- [BRIEF] Once the line holding "Screen dimensions: 1204x983" is found, output it and all remaining lines of the data exactly, with every picture left out.

- [RECORDS FOR PROCESSING]
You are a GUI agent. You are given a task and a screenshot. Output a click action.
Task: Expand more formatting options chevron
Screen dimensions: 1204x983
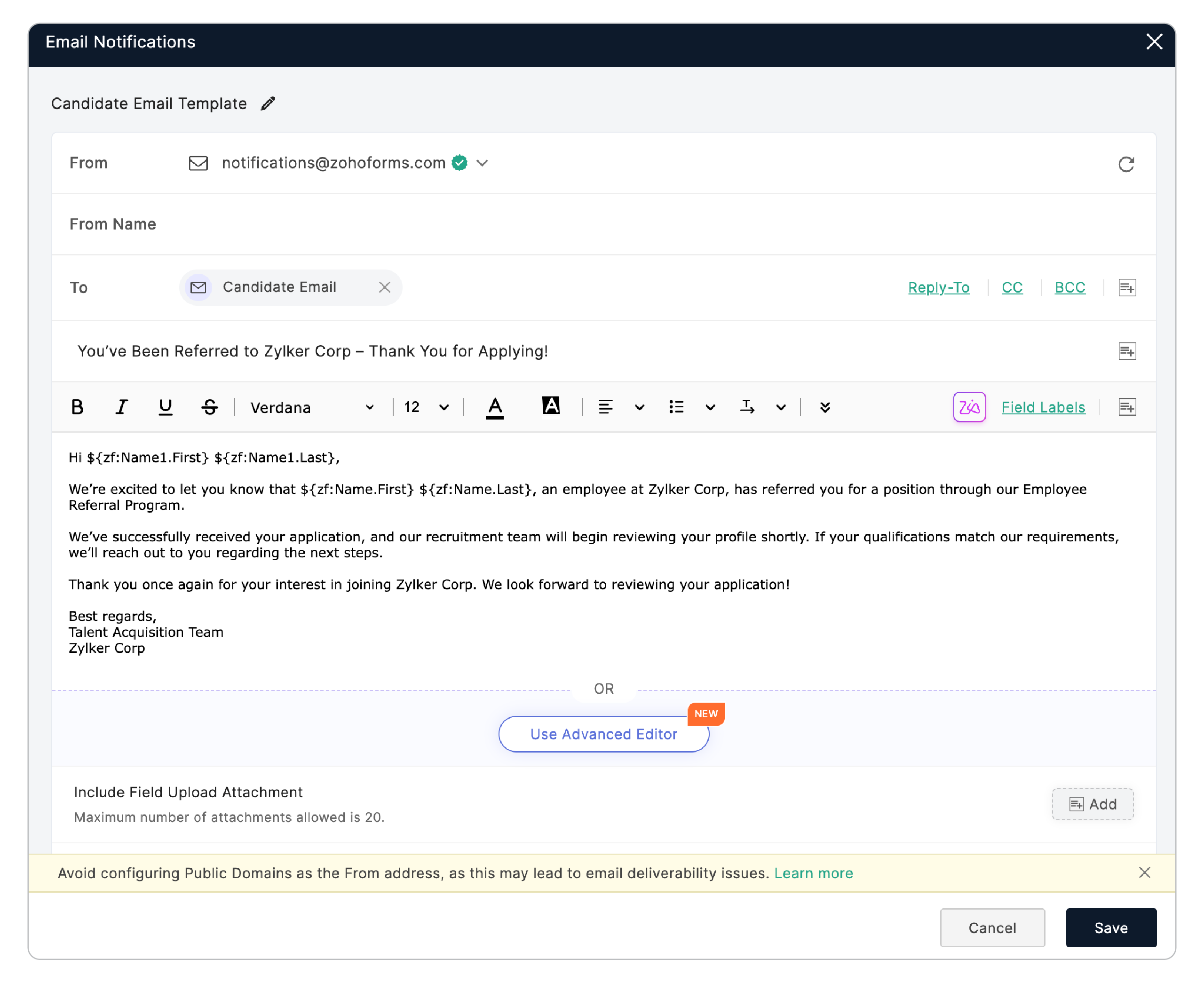825,406
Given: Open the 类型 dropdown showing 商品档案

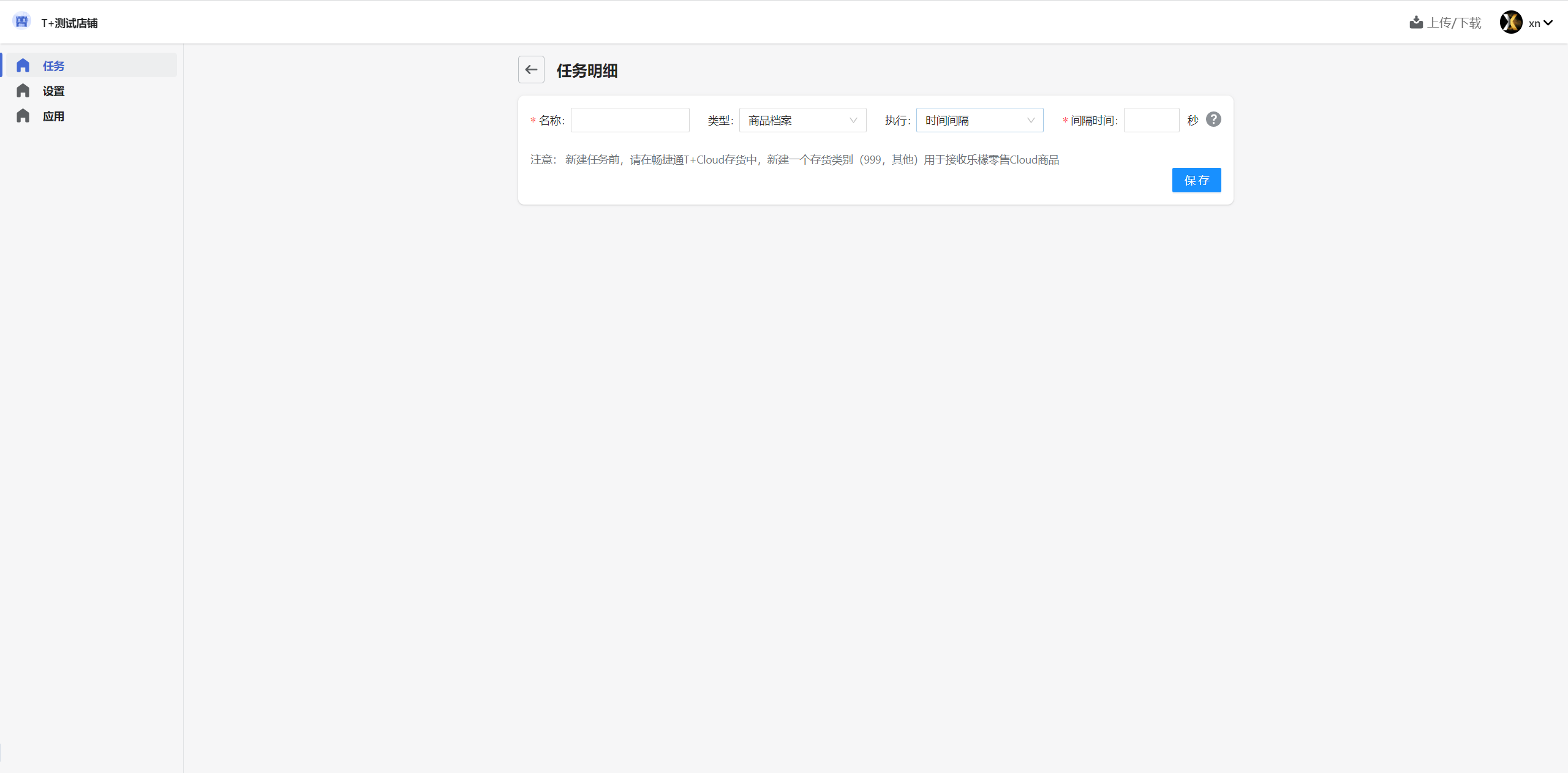Looking at the screenshot, I should 796,120.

- [EXERCISE ANSWER]
Screen dimensions: 1204x983
825,406
Given: Open the 类型 dropdown showing 商品档案

Looking at the screenshot, I should 796,120.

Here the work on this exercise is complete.